▶ EXERCISE OBJECTIVE
Your task is to copy every line of the entries that holds the word "Choose".

◆ ◆ ◆ ◆ ◆

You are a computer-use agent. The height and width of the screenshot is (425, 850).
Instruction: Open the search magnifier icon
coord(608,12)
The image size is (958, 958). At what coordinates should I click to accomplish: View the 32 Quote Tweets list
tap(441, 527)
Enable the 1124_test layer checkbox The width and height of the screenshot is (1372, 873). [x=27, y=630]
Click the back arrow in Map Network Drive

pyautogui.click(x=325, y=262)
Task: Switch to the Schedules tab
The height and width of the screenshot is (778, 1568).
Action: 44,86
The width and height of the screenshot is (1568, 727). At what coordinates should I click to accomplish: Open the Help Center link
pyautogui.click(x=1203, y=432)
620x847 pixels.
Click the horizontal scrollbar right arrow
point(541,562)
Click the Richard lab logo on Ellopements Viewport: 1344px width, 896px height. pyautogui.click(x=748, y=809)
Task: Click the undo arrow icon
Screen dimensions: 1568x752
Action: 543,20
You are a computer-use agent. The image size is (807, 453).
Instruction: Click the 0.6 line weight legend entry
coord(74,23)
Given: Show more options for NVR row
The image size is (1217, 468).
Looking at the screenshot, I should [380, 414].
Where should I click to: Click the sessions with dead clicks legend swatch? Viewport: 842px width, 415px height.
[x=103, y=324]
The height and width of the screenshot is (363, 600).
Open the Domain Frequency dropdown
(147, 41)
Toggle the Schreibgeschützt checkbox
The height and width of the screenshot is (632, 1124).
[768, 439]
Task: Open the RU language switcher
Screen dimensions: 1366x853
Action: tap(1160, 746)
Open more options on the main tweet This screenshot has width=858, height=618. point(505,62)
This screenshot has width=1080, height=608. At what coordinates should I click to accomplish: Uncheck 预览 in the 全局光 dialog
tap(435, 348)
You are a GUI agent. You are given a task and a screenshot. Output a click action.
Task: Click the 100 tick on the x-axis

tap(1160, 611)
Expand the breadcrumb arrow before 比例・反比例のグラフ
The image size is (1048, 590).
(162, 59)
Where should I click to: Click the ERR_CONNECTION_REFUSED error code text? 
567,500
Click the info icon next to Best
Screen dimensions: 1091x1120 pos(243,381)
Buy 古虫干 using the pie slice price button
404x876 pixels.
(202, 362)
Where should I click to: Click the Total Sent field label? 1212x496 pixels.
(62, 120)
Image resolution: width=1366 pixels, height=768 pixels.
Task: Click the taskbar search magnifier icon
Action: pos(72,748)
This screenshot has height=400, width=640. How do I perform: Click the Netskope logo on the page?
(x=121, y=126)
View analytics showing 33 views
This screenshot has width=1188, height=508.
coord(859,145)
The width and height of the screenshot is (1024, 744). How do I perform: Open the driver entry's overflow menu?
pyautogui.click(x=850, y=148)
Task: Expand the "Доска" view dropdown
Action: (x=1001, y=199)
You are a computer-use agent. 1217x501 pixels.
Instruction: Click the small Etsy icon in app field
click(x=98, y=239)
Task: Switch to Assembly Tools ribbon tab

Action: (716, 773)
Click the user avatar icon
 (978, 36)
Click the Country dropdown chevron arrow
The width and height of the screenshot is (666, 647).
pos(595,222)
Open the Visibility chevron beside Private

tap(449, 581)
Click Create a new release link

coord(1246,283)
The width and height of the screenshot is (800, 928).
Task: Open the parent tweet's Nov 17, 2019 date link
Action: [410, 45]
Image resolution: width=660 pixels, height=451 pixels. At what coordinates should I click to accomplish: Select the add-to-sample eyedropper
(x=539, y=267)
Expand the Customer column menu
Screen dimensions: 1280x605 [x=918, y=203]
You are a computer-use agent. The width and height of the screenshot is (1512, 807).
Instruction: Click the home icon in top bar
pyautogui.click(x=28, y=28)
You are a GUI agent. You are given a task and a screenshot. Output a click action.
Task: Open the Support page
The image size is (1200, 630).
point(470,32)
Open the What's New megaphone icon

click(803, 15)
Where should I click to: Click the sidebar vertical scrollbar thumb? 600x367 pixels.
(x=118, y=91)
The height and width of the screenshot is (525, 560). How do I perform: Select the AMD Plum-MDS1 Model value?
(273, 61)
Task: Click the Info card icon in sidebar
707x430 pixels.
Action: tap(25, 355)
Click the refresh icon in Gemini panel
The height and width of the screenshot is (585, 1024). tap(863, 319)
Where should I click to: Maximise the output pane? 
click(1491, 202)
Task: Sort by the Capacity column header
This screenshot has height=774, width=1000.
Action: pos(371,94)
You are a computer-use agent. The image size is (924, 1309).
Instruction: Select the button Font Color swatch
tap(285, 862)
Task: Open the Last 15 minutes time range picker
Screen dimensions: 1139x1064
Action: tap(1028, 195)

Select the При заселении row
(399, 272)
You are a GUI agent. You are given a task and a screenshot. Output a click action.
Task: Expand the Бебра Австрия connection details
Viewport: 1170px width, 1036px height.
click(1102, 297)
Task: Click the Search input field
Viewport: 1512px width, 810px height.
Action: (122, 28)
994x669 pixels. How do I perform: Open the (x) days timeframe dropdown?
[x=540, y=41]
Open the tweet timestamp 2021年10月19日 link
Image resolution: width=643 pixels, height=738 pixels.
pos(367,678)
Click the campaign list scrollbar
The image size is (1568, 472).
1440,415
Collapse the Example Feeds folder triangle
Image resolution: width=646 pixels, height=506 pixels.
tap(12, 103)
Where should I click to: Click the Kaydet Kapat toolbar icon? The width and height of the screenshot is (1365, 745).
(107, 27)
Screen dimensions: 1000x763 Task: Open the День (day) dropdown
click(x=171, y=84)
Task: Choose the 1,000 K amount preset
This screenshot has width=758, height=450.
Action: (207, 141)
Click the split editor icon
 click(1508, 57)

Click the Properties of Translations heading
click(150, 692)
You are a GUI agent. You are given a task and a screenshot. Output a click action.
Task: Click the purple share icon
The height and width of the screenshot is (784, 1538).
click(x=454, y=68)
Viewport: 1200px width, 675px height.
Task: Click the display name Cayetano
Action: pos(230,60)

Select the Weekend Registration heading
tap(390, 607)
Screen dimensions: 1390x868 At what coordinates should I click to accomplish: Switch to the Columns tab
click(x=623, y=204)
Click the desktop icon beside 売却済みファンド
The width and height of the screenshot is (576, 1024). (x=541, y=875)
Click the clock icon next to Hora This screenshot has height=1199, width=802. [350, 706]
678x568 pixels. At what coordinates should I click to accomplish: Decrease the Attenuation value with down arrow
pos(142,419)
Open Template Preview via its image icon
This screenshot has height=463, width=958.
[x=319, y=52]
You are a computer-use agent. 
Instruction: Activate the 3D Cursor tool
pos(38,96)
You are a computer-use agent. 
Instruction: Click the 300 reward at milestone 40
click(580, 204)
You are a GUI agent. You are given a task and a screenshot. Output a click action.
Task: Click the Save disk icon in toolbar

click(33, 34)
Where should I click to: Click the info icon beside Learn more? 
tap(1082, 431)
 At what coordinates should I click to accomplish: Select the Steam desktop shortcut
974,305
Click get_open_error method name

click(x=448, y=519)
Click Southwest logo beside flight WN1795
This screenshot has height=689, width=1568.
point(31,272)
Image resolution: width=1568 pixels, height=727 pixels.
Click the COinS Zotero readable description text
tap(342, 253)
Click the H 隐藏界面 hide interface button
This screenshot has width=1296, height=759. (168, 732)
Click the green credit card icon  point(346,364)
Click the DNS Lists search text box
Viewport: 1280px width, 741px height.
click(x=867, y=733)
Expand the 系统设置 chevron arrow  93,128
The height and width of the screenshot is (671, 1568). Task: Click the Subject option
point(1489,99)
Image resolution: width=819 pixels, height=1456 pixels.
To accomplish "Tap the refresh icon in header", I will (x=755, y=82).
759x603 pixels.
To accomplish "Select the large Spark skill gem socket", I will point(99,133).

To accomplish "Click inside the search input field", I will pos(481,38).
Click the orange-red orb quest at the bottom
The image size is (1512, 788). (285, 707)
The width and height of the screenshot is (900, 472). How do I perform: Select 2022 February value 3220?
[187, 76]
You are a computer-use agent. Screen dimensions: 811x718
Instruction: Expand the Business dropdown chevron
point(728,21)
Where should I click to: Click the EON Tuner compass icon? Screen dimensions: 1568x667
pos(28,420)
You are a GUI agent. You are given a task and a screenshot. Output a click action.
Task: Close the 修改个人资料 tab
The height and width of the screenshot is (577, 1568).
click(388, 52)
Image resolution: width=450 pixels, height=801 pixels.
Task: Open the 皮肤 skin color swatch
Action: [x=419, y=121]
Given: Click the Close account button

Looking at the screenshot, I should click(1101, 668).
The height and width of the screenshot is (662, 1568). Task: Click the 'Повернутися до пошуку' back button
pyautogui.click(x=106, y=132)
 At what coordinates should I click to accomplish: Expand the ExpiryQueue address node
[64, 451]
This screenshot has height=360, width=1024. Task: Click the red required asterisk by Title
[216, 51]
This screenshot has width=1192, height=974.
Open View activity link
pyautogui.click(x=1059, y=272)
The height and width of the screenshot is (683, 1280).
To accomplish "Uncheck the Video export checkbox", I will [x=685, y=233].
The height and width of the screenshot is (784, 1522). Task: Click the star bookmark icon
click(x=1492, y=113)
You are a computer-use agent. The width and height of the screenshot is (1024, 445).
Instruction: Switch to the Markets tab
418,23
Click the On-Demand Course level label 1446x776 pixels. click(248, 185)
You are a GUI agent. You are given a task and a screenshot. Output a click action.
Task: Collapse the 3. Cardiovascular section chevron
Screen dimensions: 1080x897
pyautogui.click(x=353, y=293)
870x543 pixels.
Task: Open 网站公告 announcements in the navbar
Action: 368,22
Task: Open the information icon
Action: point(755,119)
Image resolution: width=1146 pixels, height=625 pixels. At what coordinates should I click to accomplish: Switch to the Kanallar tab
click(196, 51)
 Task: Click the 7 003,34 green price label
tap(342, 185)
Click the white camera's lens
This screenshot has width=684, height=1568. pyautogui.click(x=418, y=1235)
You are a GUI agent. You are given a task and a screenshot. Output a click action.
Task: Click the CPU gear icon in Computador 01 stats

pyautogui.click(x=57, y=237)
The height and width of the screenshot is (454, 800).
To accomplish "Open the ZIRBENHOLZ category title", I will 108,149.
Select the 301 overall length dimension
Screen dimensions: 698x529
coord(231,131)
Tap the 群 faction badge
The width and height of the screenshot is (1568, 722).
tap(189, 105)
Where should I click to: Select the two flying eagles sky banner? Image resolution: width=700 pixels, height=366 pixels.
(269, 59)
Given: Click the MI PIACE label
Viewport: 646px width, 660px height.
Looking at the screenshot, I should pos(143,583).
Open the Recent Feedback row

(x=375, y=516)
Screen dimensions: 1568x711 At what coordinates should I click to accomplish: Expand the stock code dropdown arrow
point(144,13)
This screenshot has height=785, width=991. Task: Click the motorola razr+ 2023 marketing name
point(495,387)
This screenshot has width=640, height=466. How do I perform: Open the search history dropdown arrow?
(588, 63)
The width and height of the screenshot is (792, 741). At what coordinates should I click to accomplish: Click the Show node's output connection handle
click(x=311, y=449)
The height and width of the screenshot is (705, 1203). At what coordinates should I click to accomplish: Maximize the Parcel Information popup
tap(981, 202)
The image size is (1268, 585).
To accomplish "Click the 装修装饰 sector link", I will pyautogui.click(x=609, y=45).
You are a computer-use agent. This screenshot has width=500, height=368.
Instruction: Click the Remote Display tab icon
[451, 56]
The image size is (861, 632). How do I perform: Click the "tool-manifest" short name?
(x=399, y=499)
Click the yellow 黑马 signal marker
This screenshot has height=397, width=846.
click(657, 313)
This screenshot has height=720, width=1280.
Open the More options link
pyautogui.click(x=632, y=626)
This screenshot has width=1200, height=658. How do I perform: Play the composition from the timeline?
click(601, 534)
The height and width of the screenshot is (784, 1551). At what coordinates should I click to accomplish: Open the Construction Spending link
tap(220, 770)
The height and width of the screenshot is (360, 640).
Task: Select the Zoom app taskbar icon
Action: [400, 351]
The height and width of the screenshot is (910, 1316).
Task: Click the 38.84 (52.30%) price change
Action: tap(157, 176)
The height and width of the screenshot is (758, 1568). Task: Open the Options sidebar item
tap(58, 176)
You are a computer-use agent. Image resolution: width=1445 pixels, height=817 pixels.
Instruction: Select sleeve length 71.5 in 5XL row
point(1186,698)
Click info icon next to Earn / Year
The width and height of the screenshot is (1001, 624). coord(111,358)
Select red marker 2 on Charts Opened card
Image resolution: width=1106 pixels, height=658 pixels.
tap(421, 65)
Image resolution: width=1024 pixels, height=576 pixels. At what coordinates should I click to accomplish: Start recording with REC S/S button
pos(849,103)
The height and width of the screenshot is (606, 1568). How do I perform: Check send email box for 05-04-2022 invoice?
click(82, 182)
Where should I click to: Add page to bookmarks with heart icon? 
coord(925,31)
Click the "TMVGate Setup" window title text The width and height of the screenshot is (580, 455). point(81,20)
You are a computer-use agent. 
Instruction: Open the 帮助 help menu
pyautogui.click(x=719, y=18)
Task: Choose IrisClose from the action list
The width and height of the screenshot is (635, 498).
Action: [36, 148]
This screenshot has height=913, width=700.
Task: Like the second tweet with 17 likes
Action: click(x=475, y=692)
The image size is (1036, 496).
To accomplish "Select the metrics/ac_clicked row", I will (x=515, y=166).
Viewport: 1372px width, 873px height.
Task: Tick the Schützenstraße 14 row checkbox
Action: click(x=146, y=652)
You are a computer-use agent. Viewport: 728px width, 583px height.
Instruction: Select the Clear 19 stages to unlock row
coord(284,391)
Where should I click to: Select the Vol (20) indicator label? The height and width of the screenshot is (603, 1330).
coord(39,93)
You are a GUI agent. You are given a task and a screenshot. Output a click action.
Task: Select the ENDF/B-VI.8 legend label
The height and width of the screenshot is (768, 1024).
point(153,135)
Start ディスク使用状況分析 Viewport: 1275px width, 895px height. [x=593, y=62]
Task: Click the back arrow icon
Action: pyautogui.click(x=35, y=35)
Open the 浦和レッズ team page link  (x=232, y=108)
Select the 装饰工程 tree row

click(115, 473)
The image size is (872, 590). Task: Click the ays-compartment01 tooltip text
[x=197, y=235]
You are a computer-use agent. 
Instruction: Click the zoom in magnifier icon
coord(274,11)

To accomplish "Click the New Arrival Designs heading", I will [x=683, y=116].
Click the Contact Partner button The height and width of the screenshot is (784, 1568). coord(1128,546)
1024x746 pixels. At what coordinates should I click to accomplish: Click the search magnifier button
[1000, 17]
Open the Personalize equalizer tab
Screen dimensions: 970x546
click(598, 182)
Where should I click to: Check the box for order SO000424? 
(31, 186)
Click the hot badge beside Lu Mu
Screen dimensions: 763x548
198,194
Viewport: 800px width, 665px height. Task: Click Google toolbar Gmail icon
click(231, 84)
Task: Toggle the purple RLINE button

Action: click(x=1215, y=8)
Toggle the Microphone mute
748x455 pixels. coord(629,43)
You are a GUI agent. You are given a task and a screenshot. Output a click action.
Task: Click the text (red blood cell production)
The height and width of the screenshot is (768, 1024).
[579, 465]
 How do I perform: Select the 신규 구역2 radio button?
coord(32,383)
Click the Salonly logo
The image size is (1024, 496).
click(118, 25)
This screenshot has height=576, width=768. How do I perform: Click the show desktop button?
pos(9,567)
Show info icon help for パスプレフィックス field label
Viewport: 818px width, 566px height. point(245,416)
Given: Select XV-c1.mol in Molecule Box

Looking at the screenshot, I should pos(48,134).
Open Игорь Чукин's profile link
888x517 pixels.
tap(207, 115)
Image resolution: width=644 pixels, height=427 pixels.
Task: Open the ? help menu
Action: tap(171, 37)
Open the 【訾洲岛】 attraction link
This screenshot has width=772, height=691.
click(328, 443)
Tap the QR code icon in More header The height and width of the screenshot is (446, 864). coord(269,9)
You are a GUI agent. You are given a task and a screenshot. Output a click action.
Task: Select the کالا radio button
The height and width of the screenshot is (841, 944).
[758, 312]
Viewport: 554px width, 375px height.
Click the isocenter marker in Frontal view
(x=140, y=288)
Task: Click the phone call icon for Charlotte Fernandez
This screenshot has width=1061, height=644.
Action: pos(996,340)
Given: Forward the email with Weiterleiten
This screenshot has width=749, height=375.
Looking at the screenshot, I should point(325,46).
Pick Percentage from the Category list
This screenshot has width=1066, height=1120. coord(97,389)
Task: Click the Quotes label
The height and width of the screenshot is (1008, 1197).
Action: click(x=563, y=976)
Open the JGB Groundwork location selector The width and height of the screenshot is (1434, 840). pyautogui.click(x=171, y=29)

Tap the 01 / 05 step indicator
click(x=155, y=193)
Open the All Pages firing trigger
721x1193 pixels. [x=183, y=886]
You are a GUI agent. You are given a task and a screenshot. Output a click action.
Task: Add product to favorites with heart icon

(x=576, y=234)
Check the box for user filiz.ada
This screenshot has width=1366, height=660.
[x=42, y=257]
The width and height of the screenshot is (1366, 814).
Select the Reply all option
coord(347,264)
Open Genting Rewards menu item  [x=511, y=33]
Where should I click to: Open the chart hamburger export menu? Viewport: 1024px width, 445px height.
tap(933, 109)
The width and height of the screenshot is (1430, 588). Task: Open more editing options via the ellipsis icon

◆ ◆ ◆ ◆ ◆

▶ EXPECTED ANSWER
Task: Choose the 1,000 K amount preset
Task: Choose IrisClose from the action list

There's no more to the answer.